Di Leginio: «Non esistiamo solo per presenziare alle cerimonie»
«È necessario che le istituzioni ci stiano vicino e che sposino la nostra causa». Parole del presidente dell'Associazione Nazionale Combattenti e Reduci - Sezione di Latina, l'avvocato Simone Di Leginio, a margine della nota firmata e inviata a Prefettura, Provincia, Comune e Ministero per scongiurare lo "sfratto" delle associazioni dalla Casa del Combattente.

«È chiaro che l'iniziativa dell'Agenzia del Demanio andrebbe a ledere il rapporto tra la comunità di Latina e la memoria della nostra città - spiega l'avvocato - Una eventuale dipartita delle associazioni dalla Casa del Combattente coinciderebbe con uno strappo con la storia».

Infatti, come ricorda il presidente, lo stesso edificio, realizzato nel 1933 dall'Opera Nazionale Combattenti e progettato dall'architetto Oriolo Frezzotti, nasce proprio con l'obiettivo di ospitare le associazioni. Oggi, alle stesse realtà associative, è arrivata una lettera in cui viene chiesto loro di lasciare l'immobile, senza alcuna locazione alternativa, nonostante da parte loro ci sia massima apertura al confronto, a patto che ci sia sempre spazio per le attività all'interno della struttura.

Ma al momento, di occasioni per confrontarsi non ce ne sono state: c'è solo un avviso, arrivato come un fulmine a ciel sereno. Per questo le associazioni chiamano in causa le istituzioni, «che non possono marginalizzare il nostro ruolo alla semplice presenza alle cerimonie ufficiali - spiega Di Leginio - Rappresentiamo la salvaguardia della storia: cerchiamo rispetto, ma soprattutto vogliamo che questa memoria che custodiamo quotidianamente continui ad essere condivisa e tramandata».

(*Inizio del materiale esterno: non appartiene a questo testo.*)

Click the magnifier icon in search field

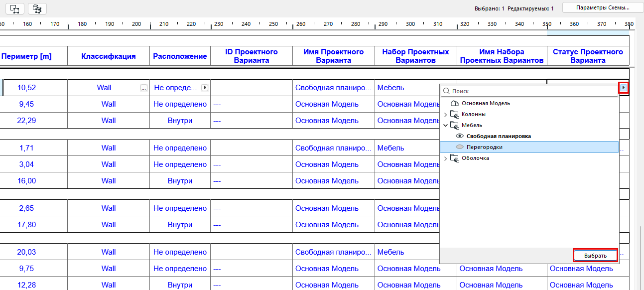[x=447, y=91]
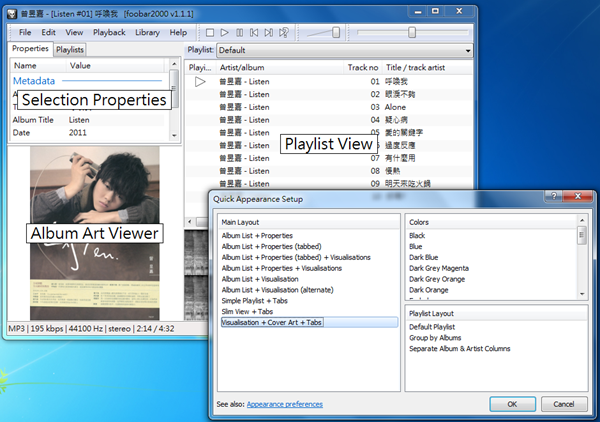Click the seek bar position handle
600x422 pixels.
pos(412,33)
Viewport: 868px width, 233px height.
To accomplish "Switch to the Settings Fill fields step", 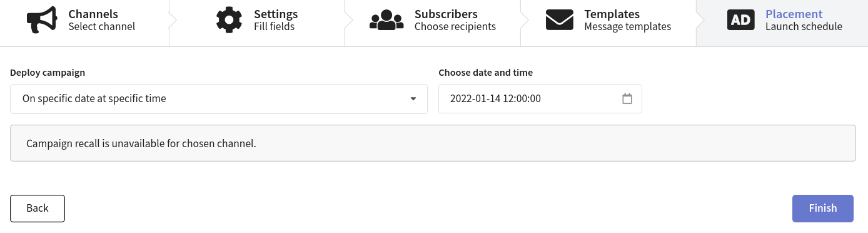I will point(257,23).
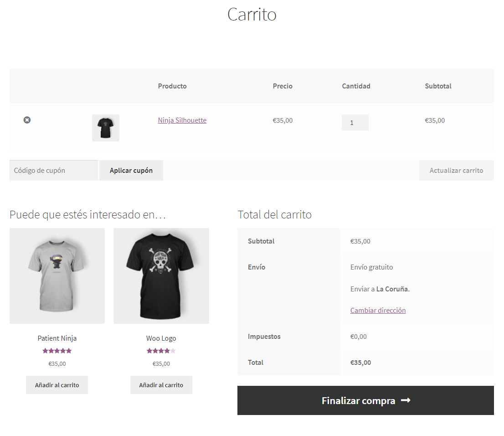Click the coupon code input field
This screenshot has height=436, width=504.
(54, 171)
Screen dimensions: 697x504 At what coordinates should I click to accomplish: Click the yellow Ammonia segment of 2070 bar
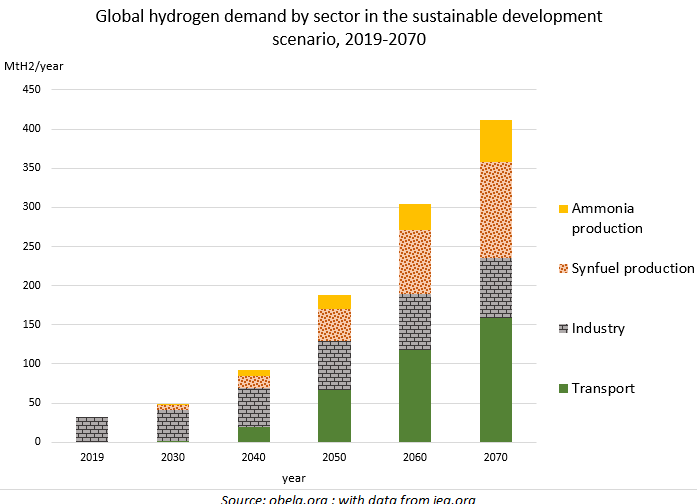496,141
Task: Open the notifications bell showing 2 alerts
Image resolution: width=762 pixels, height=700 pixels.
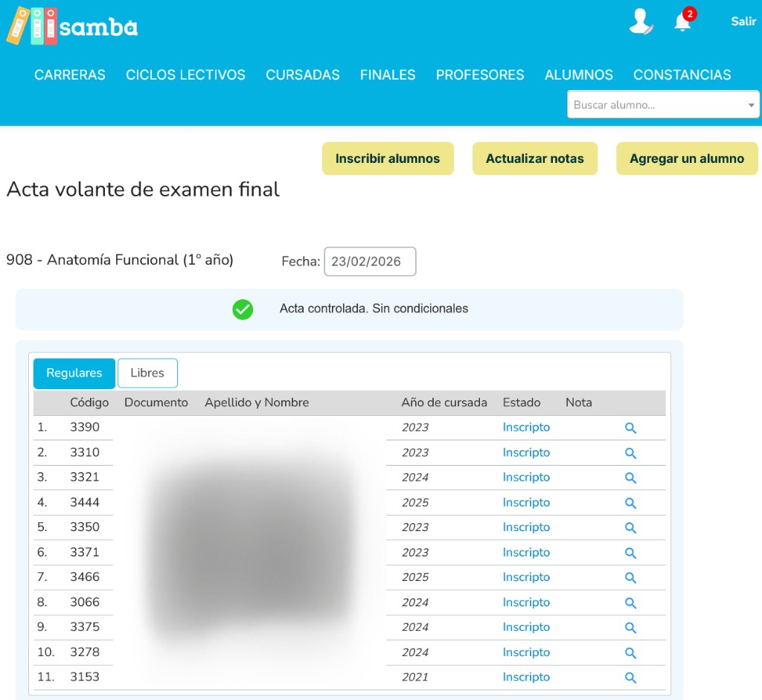Action: [682, 22]
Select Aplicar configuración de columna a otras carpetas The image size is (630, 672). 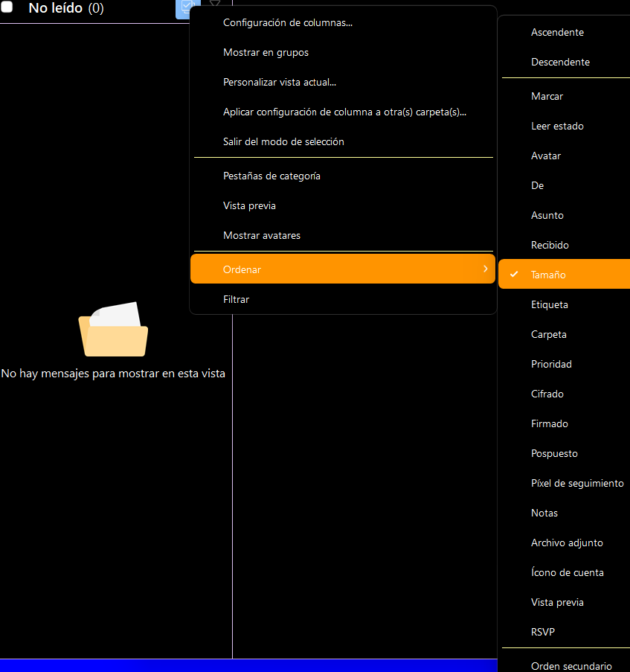coord(344,112)
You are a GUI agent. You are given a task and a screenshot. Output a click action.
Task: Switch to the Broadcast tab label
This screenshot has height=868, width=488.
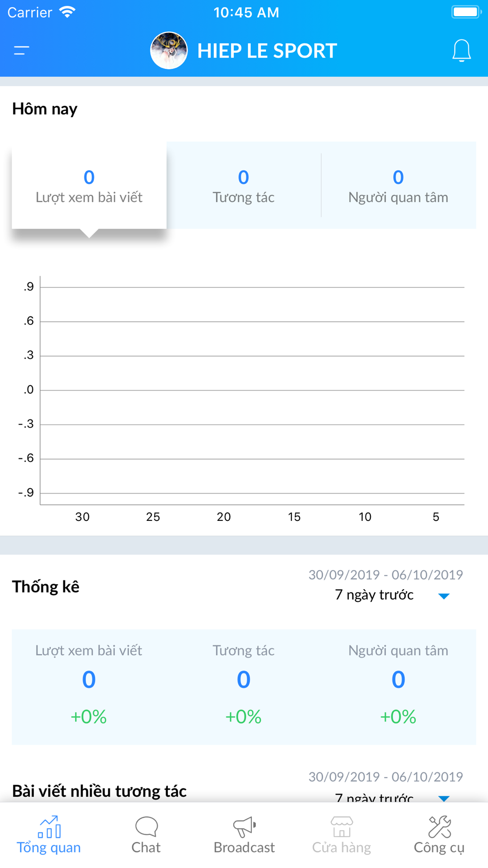(244, 847)
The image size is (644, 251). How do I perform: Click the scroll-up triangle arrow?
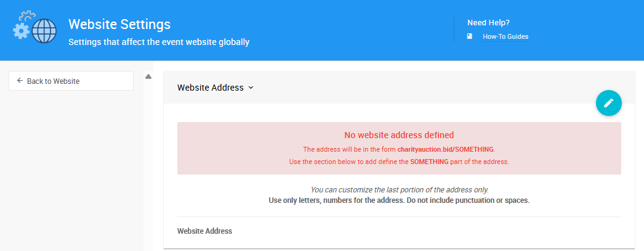click(148, 76)
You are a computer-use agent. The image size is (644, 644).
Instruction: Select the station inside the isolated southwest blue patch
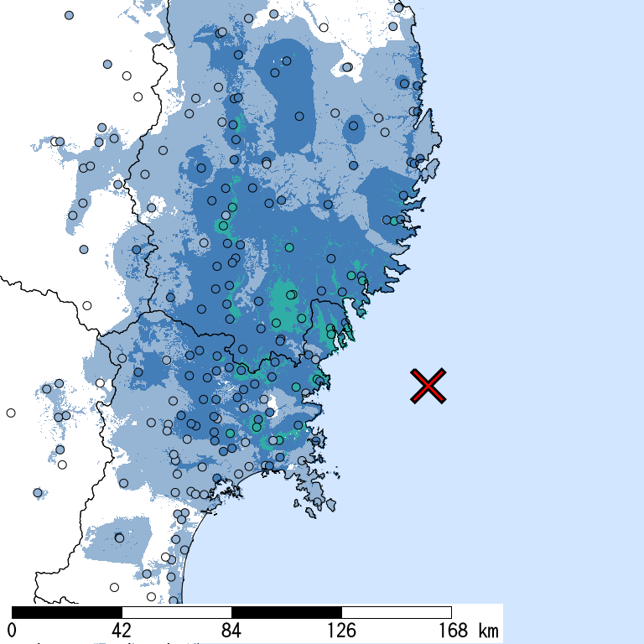(x=119, y=538)
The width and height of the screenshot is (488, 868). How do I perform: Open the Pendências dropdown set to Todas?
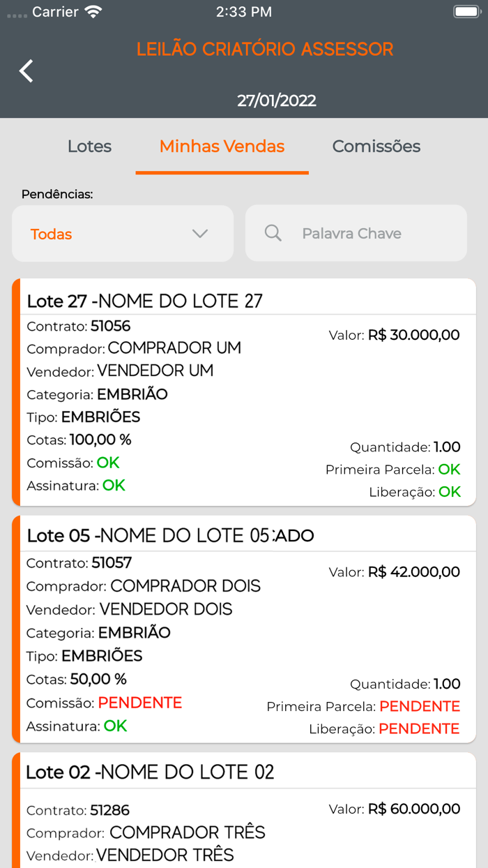[122, 233]
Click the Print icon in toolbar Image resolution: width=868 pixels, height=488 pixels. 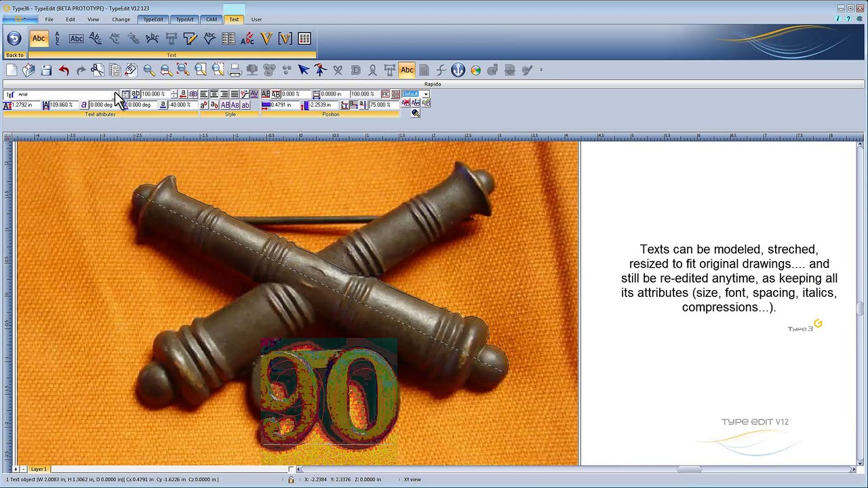pos(235,70)
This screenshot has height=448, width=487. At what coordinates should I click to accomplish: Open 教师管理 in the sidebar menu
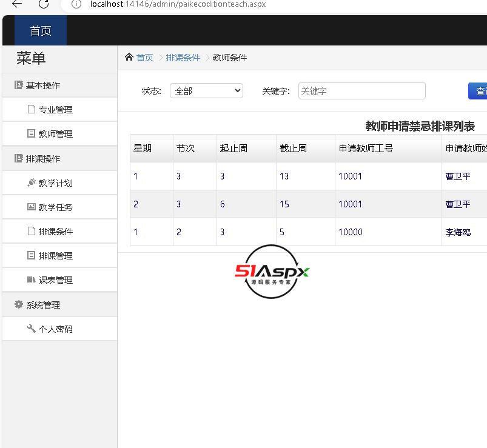click(55, 134)
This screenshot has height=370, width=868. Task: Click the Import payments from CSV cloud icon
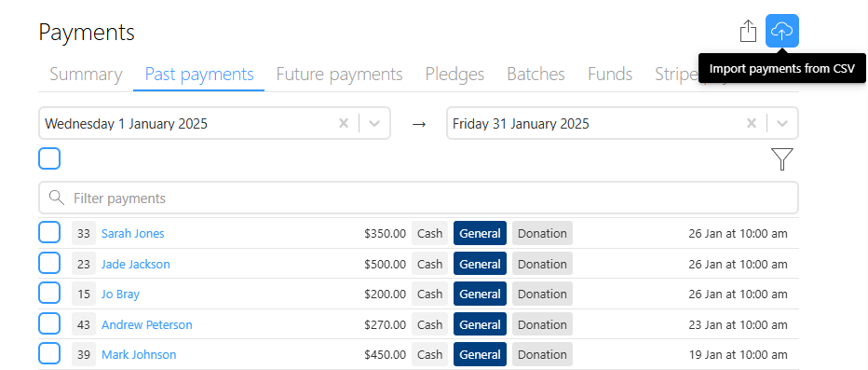781,31
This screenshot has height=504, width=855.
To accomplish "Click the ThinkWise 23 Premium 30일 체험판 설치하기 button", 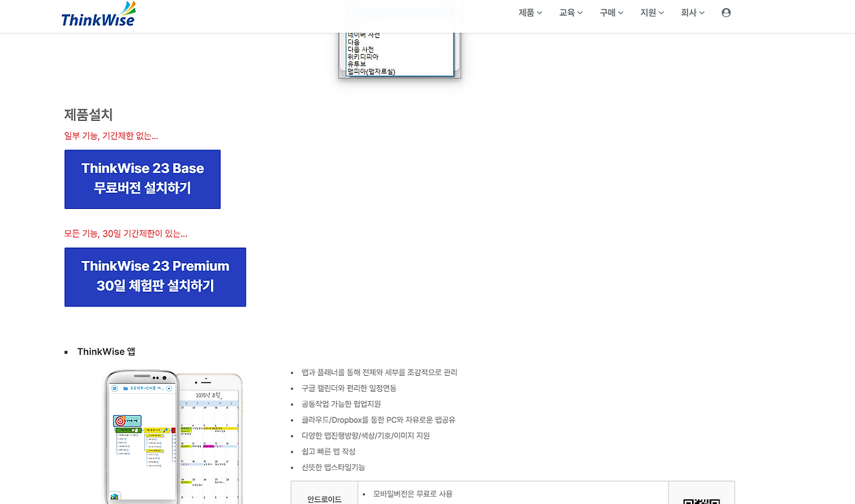I will [x=155, y=276].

D'altronde, «non dimentichiamoci che le associazioni svolgono regolarmente attività sociali e culturali - conclude il presidente - Se le istituzioni non ci supporteranno, perderebbero di senso anche gesti come la cittadinanza onoraria al Milite Ignoto, iniziativa nata su nostro impulso. Vogliamo trovare una forma di condivisione su questa problematica, che non riguarda soltanto noi, ma l'intera comunità».